Do I even care about passing?

Posted 2024-03-23 #personal

"On Being Trans and the Importance of Passing" by @ninecoffees has been swirling around my head since I read it earlier this week. It's a brutal interview piece that touches on transphobia, violence, and mental health. The article's central question launched a self-interrogation in my head that took me a long time to find an answer for; I would write something down, and the next morning it would sound to me like it was written by someone else. This post is my attempt to find my own voice — to speak for myself and actually believe what comes out.

The road to passing is an incredibly long journey, fraught with bueaucracy, unexpected costs, and significant personal risks. I have friends who have gone through this process; I have friends who swear they'll never touch it. Facial feminization surgery has been the best thing that's ever happened to one of them; another considers taking voice training to be an act of class traitorship. It brings me no joy to pick a side — even if only for my personal journey — but I know that I ought to decide, rather than letting inaction choose on my behalf.

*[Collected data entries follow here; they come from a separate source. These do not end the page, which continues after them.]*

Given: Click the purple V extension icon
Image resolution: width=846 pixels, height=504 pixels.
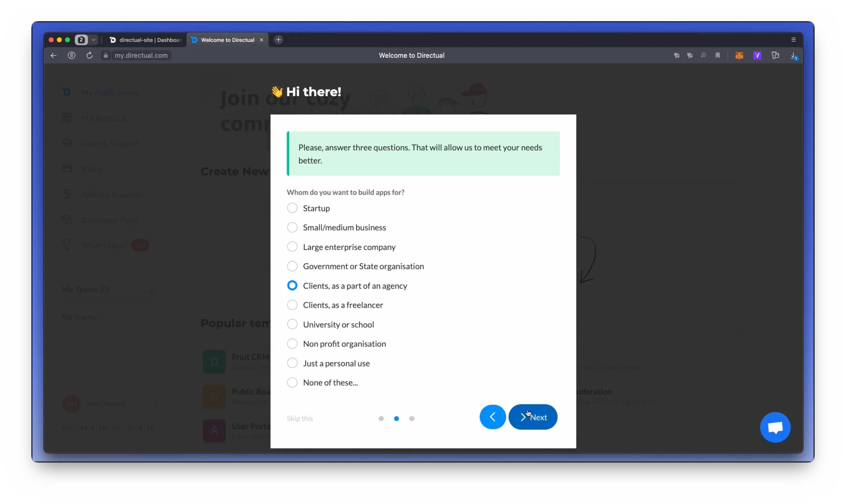Looking at the screenshot, I should tap(757, 55).
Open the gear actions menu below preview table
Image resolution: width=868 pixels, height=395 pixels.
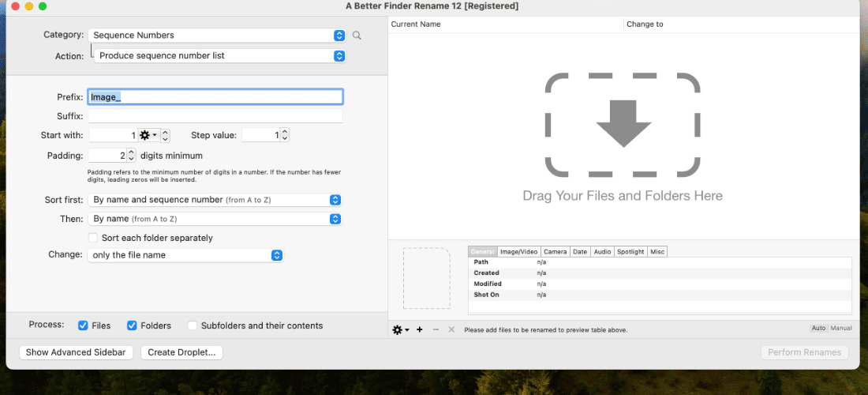pos(401,329)
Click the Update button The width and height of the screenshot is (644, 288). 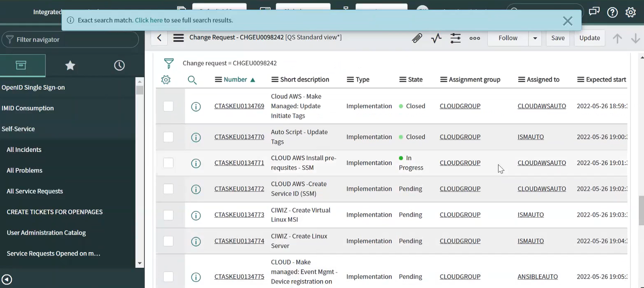click(589, 38)
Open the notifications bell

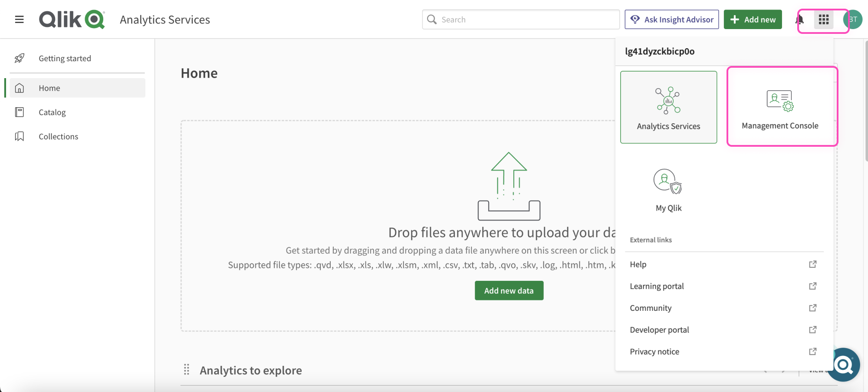tap(799, 20)
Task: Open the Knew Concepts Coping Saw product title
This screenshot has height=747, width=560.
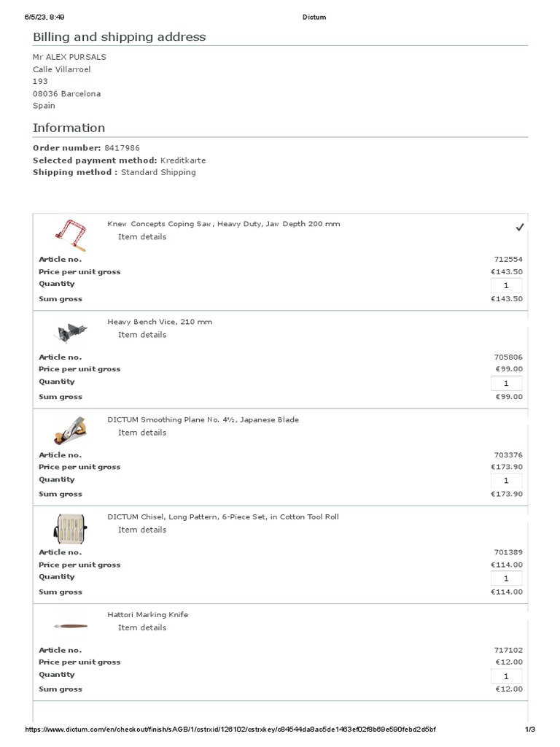Action: [223, 224]
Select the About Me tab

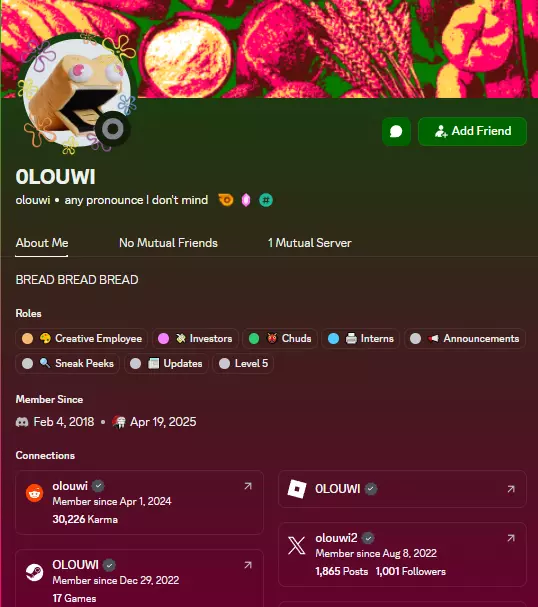tap(42, 243)
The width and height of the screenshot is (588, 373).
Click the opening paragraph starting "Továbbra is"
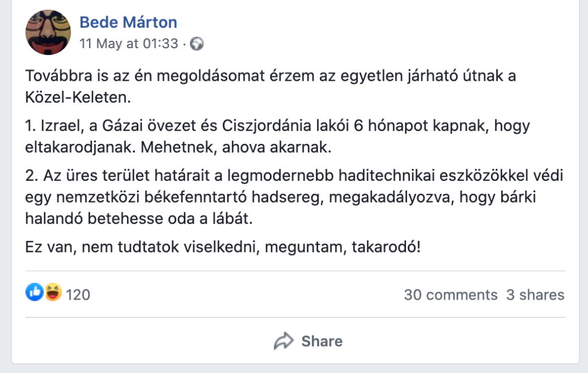[x=271, y=86]
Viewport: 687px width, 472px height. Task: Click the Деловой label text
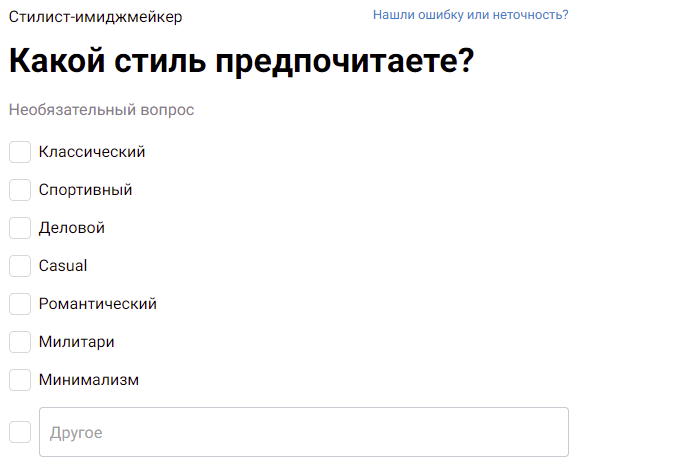coord(72,228)
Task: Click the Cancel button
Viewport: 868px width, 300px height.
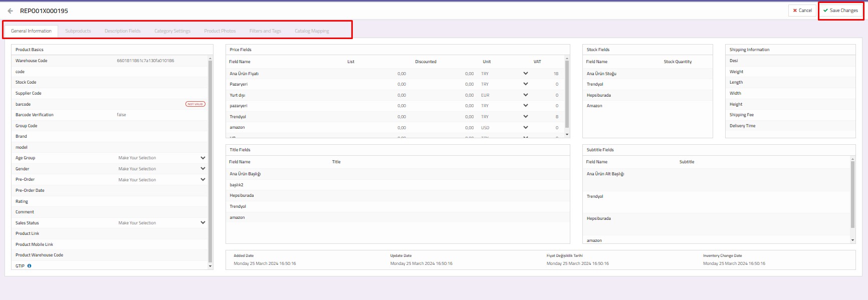Action: tap(802, 11)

One thing I knew for certain before this self-interrogation: I absolutely do care about how I'm perceived by others. After all, I won't get to write my own eulogy; I want my legacy to be aligned with my self-image, and it follows that I would carry the same desire for my living, perceived identity. I know myself better than anyone else ever will, but I'm still just one person, outnumbered by people with a pinhole window into my existence.

As I've written before, my gender identity doesn't fit neatly into a binary category, or even really a (named) nonbinary category. The concept of "passing" as my exact point on the gender spectrum doesn't make sense, so for the sake of this interrogation, I'll assume it means passing as female.

Among the general public, there are 3 ways someone like me can be reliably parsed, two of which I've experienced to date:

  1. I am simply seen as a man. This hurts me; it's the whole reason why I embarked on this journey in the first place. Furthermore, no one is made to think about, or be confronted by, my presence or identity.

    This is my least favorite option; it's also where I've spent most of my adult life.

  2. I am simply seen as a woman (I pass). This is as well-aligned with my self-image as I can ask for, and again, no one has to think twice about who I am or how I present myself.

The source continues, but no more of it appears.